こらえ性のない人間の「拡大再生産」に大いに貢献していることだろう。
人は便利さと引き換えに大切なものをいろいろと失っているのだが、なかなかそれに気づかないのだ。まぁ、そういう性のもとに生まれついているのだろう。今に限ったことではないかもしれぬ。

姫の狙いは決まっていて、サンタさんからもらった念願のゲーム機で遊ぶためのソフトである。
子どもの目はエサを狙う鷹やトンビのように、実に素早い。
そういう類の商品がずらーっと並んでいるコーナーに近づいた瞬間、さっと走り寄って「これこれ、あった!」とロクに選びもせずに一度に2つも手に取るのである。
2つで5000円を超える。「いっぺんに2つのゲームはできないぞ。今日は1つにしておいたら」というと、駄々をこねることもなく、でも少し残念そうにうなずくので次の機会にもまた買ってあげようという気になってしまうのだ。

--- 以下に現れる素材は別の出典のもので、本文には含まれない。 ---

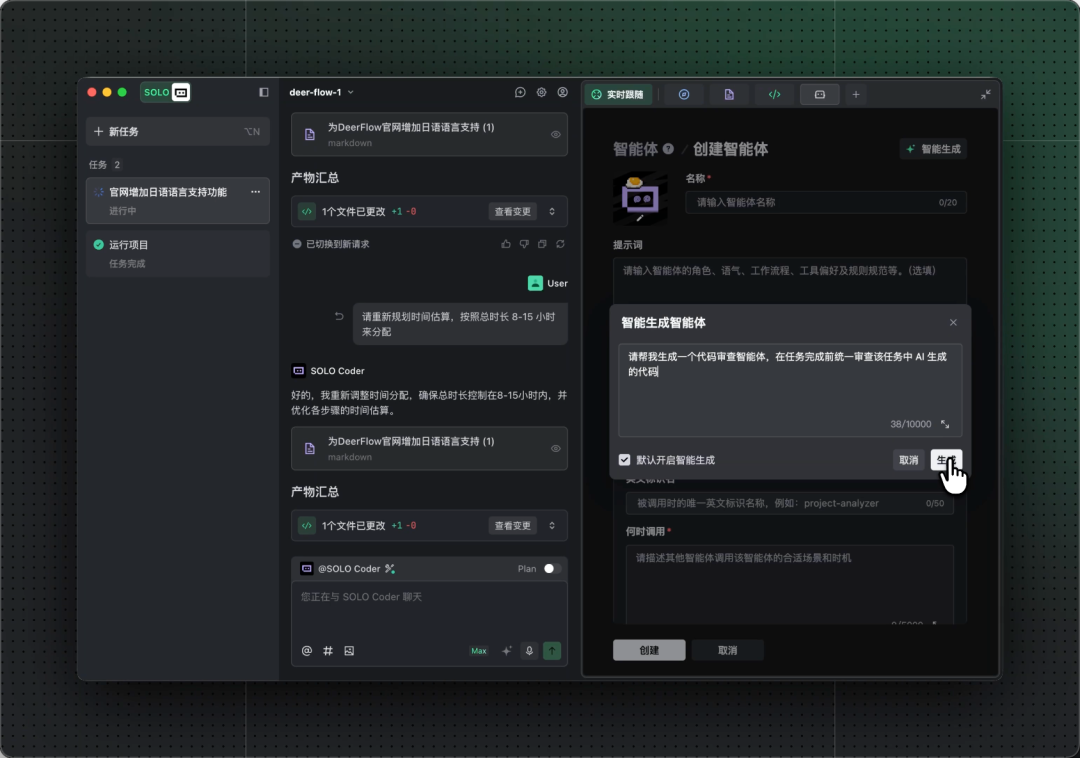Click the @ mention icon in chat input
The width and height of the screenshot is (1080, 758).
point(307,651)
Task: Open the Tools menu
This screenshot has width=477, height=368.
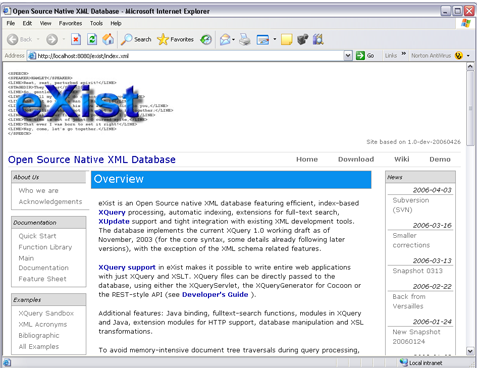Action: coord(96,23)
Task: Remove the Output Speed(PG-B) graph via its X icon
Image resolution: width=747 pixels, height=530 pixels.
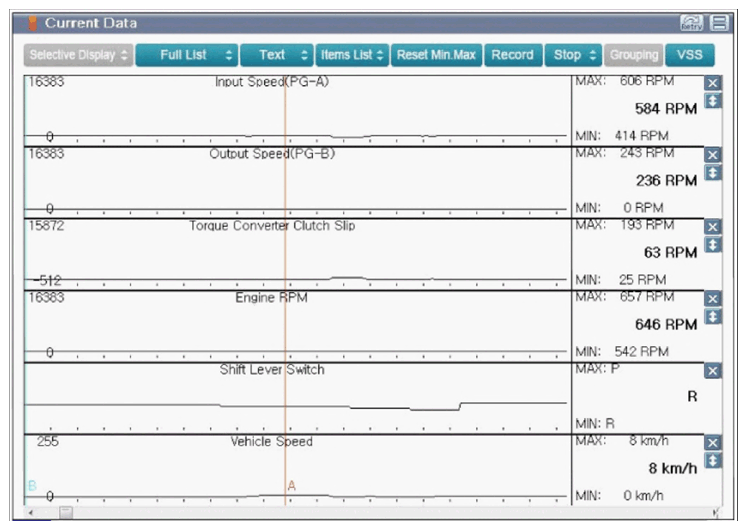Action: coord(712,155)
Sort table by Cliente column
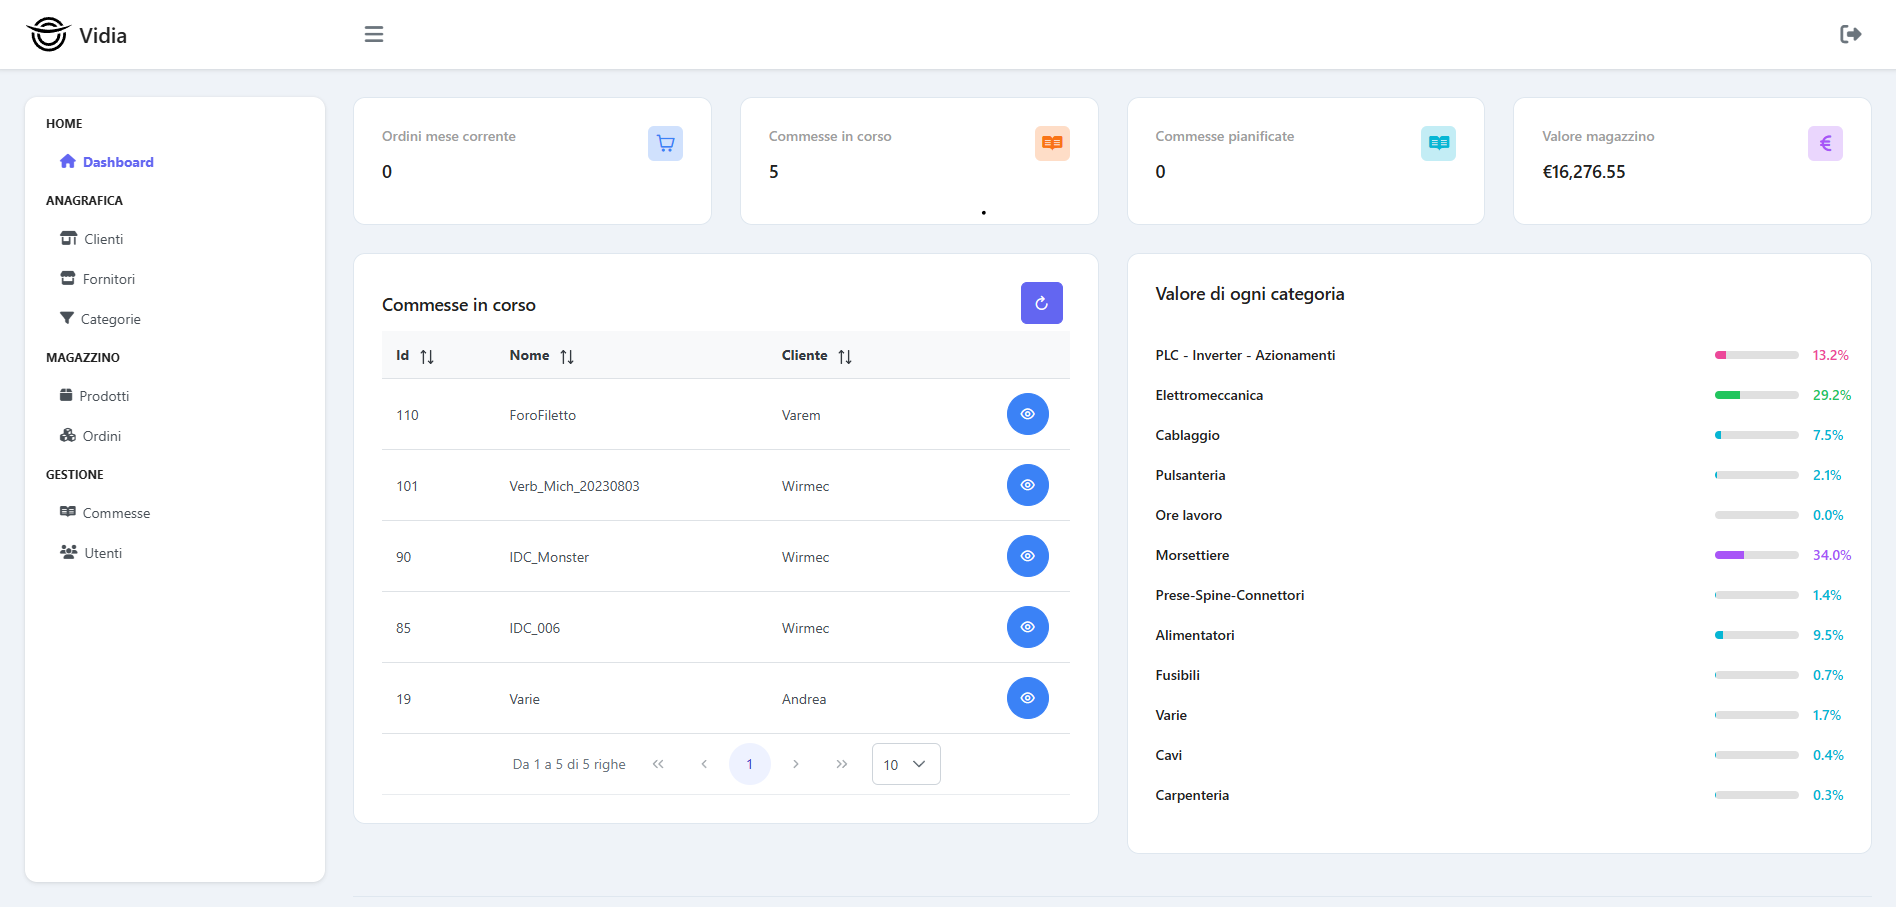 (845, 357)
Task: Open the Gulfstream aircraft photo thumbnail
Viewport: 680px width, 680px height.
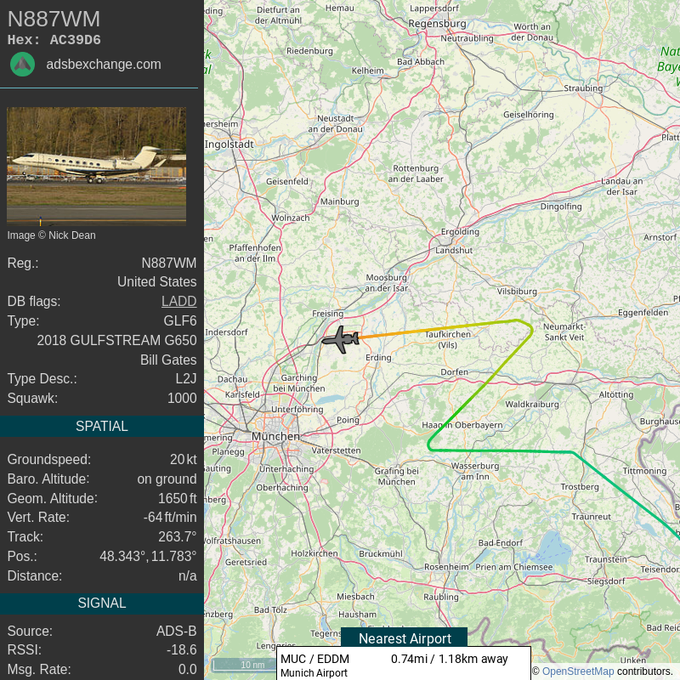Action: [x=96, y=166]
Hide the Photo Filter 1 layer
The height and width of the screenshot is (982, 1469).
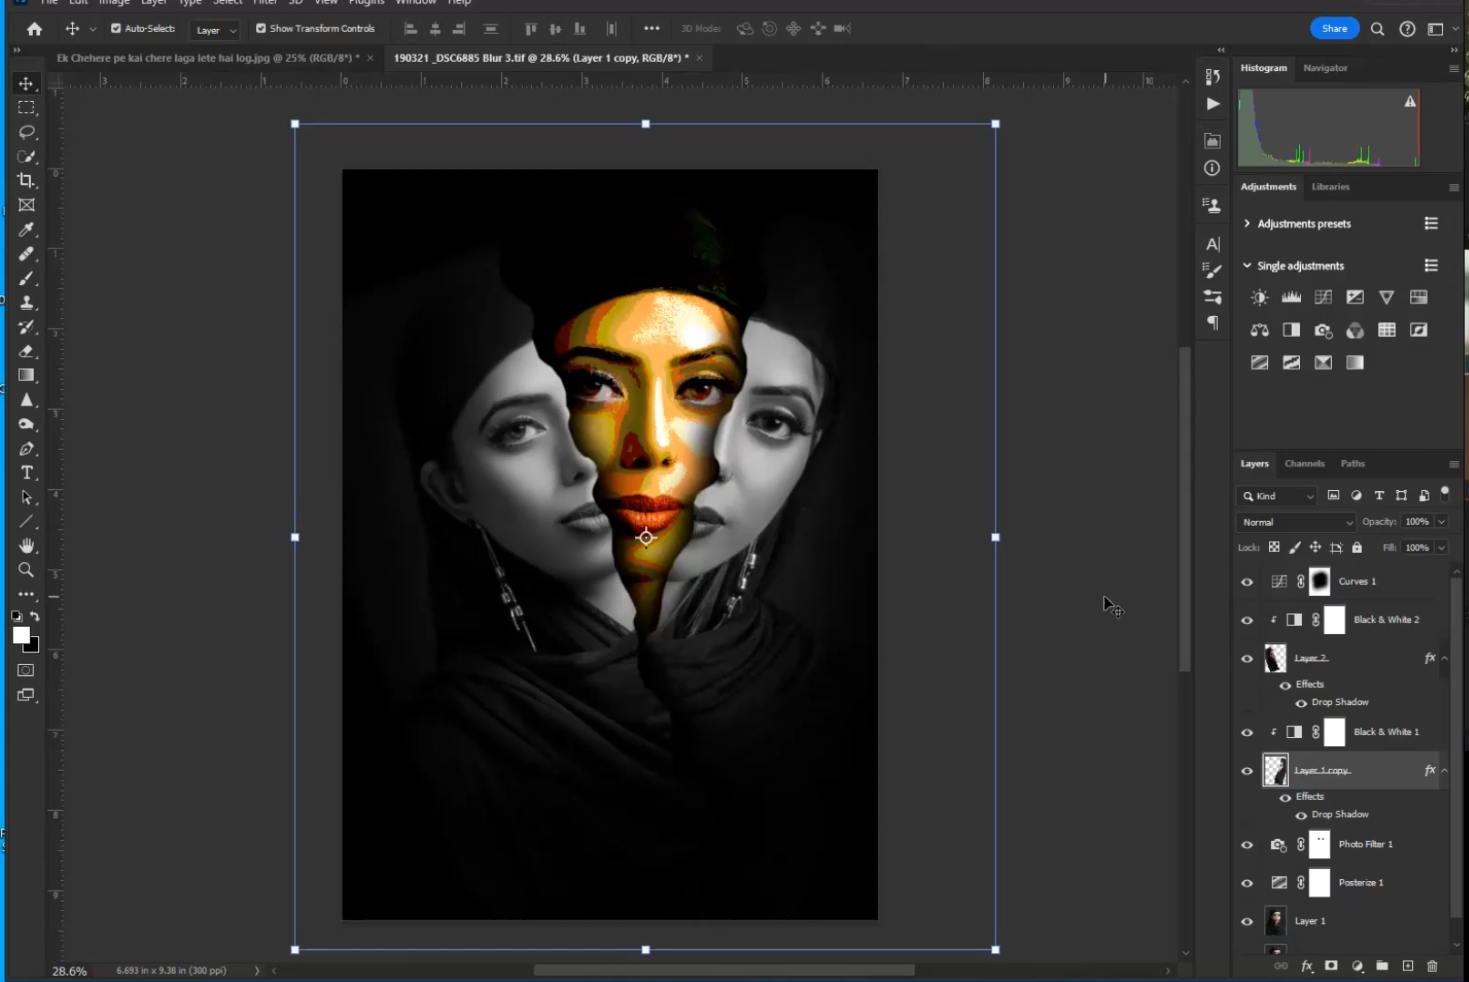pyautogui.click(x=1247, y=845)
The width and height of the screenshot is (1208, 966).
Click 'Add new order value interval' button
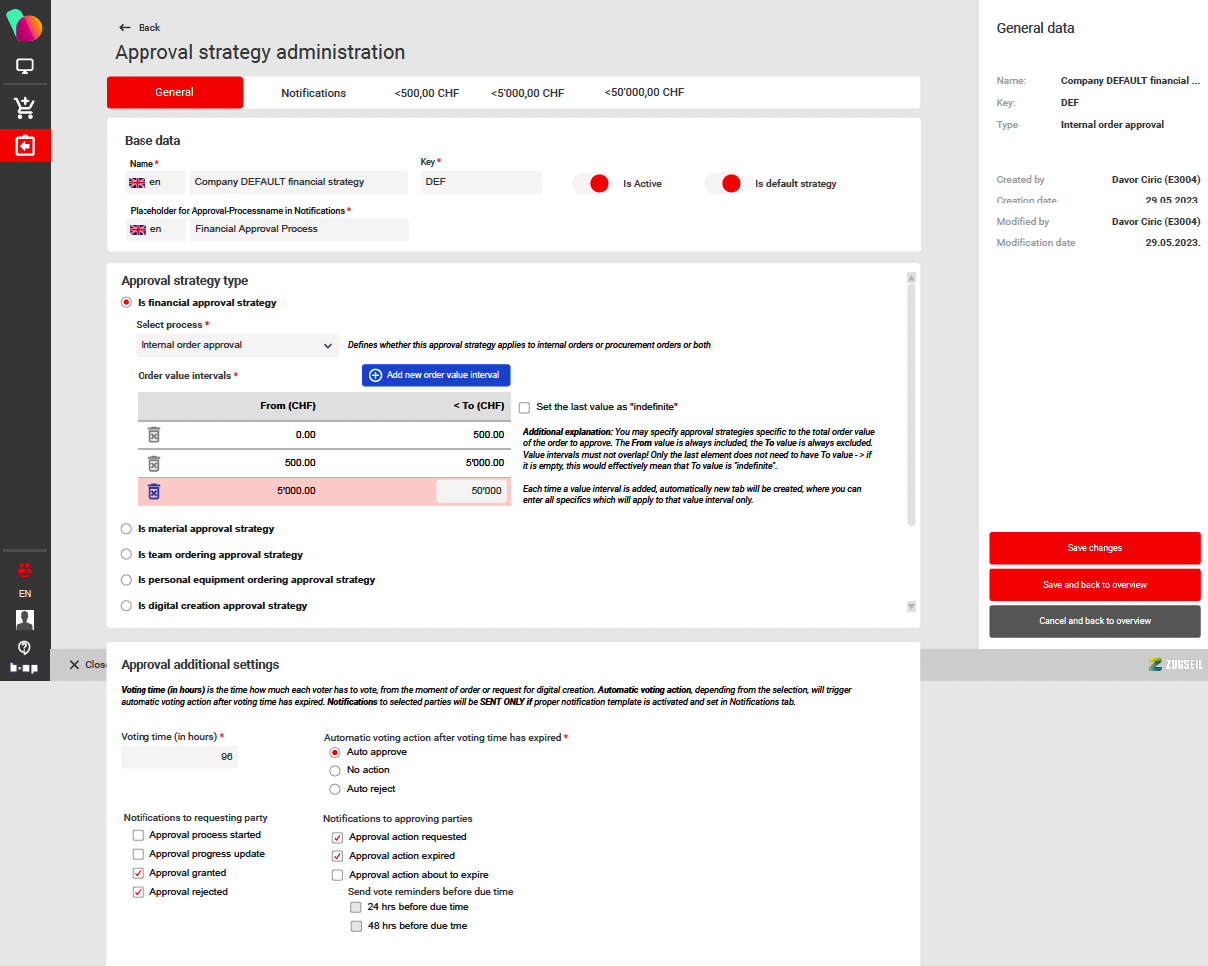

親との間では1日30分だけと決めているらしく、今のところ遊び始める前に「30分になったら教えてね」と声をかけてくるので感心である。
まだ2年生だから素直なのだ。

こういうご時世ならではなのだろうが、フードコートには父親と子供だけで食事をしている姿も目立つ。母親は休みも取れずに働いているのだろう。もちろん父親不在という逆のケースもあるだろうが、やっぱりボクの知っている正月風景とは様変わりの光景なのである。
こうした光景を目の当たりにすれば、公園に子供の姿がないのも納得できるし、凧揚げや羽根つきなんてものが絶滅危惧種になるのも理解の内である。